The steel column now stands in the museum’s cavernous Foundation Hall, which also features the surviving “slurry wall” that held the Hudson River at bay. In front of this huge, almost archaeological artifact are lined up the flags of 90 countries – including Ireland’s – showing how multinational the atrocity really was.
Entrance to the subterranean museum is via a wedge-shaped building between the memorial fountains, which looks as if it might have been designed by Daniel Libeskind, author of the abortive 2003 competition-winning scheme for Ground Zero, but the architects were Norwegian firm Snøhetta along with Manhattan-based Davis Brody Bond.
An adult ticket is expensive, at $24 (€19). This may be because the US congress hasn’t yet given any funding towards its operating costs. The capital outlay for the entire memorial has also been enormous, at $700 million (€555 million), plus an incredible $3.5 billion (€2.8 billion) for Santiago Calatrava’s dinosaur-boned transport hub.
Inevitably, security is tight. Everyone entering the museum must go through a body scanner before descending the broad, gloomily lit ramp that leads into its depths, seven storeys below ground level. A “soundscape” of voices, recorded afterwards, recall people’s personal experiences of the day.
One of the most moving exhibits is the Suvivors’ Staircase, a set of eroded concrete steps that many people used as an escape route from the burning towers. A battered fire tender stands nearby, its once long ladder melted down to a tangled mess of steel. The same goes for a salvaged elevator motor and a section of the communications mast.
Ghoulish video footage
The main historical exhibition recounts the terrible events of the day, including ghoulish video footage of trapped people jumping to their deaths from the upper floors of the 110-storey buildings;I couldn’t bear to watch any of it. Neither could I listen to the last voicemail messages left by victims on relatives’ mobiles.

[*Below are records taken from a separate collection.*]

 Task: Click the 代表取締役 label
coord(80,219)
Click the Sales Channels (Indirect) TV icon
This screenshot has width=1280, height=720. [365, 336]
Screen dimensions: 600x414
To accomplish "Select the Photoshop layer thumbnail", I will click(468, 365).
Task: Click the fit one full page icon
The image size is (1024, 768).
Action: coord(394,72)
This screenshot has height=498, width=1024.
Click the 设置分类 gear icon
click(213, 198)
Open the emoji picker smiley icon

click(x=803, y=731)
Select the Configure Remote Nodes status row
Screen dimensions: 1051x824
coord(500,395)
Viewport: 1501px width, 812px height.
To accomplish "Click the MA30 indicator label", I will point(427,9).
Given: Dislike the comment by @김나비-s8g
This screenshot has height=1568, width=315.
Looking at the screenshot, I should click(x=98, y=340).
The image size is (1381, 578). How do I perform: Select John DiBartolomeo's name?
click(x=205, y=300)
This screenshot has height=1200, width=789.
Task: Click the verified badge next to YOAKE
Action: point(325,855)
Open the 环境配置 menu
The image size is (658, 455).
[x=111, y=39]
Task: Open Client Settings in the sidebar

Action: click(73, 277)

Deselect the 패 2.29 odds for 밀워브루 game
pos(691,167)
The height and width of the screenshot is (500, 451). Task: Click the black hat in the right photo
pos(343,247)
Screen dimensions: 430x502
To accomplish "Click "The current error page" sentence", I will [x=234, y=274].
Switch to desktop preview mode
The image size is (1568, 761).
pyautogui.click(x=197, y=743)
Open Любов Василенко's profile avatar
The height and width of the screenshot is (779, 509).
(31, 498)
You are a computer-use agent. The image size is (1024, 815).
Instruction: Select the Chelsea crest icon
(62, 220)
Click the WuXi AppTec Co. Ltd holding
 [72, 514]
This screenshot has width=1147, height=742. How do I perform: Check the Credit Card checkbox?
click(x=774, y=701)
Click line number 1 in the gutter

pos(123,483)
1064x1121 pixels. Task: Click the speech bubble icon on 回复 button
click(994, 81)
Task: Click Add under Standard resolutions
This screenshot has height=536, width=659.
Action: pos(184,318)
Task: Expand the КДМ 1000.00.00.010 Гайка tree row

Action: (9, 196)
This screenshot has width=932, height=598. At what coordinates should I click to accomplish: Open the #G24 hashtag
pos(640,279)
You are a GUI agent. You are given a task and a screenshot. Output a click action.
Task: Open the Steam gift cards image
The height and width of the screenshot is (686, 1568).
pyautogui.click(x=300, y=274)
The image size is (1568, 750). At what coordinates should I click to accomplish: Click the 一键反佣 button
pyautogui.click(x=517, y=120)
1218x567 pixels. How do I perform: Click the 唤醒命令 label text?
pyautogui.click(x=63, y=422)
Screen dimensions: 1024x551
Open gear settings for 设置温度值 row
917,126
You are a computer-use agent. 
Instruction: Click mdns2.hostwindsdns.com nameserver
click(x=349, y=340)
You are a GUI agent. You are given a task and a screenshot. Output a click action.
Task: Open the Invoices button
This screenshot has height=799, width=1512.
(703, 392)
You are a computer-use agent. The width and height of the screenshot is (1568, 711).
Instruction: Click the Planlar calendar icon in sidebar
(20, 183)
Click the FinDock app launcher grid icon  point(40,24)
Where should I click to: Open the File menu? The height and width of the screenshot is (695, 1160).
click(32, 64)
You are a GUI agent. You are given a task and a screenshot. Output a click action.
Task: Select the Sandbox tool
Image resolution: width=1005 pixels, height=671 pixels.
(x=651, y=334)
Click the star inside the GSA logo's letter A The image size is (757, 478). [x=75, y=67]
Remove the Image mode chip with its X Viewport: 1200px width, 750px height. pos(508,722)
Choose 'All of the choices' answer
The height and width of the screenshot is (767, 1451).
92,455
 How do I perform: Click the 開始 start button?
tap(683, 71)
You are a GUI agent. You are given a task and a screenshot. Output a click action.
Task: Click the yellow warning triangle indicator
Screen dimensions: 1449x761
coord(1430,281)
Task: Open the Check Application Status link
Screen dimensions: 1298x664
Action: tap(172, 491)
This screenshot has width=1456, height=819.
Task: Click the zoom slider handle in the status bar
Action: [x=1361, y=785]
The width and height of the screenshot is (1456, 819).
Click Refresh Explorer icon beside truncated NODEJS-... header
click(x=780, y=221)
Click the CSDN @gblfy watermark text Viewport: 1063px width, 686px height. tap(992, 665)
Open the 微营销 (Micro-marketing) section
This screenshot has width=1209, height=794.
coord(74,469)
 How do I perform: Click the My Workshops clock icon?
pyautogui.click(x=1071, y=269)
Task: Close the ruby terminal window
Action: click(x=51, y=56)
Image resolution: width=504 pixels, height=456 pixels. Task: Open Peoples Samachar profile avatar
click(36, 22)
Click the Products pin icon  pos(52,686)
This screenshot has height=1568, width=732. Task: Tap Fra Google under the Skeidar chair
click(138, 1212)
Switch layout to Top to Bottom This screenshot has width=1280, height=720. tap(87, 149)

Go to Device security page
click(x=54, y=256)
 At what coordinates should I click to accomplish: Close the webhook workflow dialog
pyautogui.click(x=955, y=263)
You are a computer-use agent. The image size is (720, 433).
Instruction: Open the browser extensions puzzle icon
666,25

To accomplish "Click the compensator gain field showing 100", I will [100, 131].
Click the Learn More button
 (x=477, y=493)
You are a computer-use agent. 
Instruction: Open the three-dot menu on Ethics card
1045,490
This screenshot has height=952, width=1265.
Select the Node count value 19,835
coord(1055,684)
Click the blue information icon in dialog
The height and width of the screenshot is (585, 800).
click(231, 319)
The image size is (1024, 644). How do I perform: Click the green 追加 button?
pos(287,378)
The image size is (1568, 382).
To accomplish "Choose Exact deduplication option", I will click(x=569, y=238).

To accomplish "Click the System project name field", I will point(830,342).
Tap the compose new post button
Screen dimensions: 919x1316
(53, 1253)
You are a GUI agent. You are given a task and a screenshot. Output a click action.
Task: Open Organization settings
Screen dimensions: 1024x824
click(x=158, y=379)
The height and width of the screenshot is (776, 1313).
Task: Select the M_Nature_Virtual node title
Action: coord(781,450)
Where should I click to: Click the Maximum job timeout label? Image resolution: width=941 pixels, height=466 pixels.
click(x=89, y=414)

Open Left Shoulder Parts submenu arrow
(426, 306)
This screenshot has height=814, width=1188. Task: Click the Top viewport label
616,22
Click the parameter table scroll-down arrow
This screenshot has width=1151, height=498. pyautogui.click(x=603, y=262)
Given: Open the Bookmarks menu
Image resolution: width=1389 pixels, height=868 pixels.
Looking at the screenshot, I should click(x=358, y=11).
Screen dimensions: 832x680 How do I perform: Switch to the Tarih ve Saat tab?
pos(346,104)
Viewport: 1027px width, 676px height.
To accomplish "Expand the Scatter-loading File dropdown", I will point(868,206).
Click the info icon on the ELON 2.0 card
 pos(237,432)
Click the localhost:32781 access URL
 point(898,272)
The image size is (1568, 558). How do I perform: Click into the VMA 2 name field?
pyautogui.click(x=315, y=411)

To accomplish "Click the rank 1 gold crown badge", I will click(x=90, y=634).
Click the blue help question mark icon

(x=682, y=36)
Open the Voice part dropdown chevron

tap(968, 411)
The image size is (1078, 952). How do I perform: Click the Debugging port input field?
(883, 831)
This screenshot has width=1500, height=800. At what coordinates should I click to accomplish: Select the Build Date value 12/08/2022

Another room is dedicated to those who perished, with photographs of them all covering its four walls. Inside it is a smaller enclosed space, with a glazed floor, where their names are read out one by one while pictures and a short biography of each victim are projected. There are lots of personal items, such as crumpled shoes and shoulder bags.
A wall is given over to the poignant ”Missing” posters that appeared all over the city in the wake of the event. Other relics include a torn safety belt from one of the planes, a scorched car door, a charred fireman’s axe and salvaged uniforms worn by first responders. All are reminiscent of a Holocaust museum; the director, Alice Greenwald, previously worked at the one in Washington DC.
Christopher Hawthorne, of the LA Times, criticised the “unrelenting literalism” of the 9/11 Museum, describing it as “an overstuffed answer to the appealing minimalism” of the cascading pools, while Philip Kennicott, of the Washington Post, branded it as “an oversized pit of self-pity, patriotic self-glorification and voyeurism”.
David Longmire, who lives in the East Village, remembers 9/11 vividly. He says going to the museum “felt like being retraumatised”. Many of the relics had brought tears to his eyes, but, as he didn’t want to be “drawn into the trauma vortex”, he “got the hell out of there” and went to one of the pools to “remember in peace”.
One World Trade Center, the new skyscraper that has risen next to the site, is a disappointingly bland corporate office tower by Skidmore, Owings and Merrill, with giant glazed isosceles triangles stretching from base to parapet, topped by a curiously 1930s-style antenna. It will never acquire the iconic status of the Twin Towers.
As for the 9/11 Museum, it’s just too much, too soon.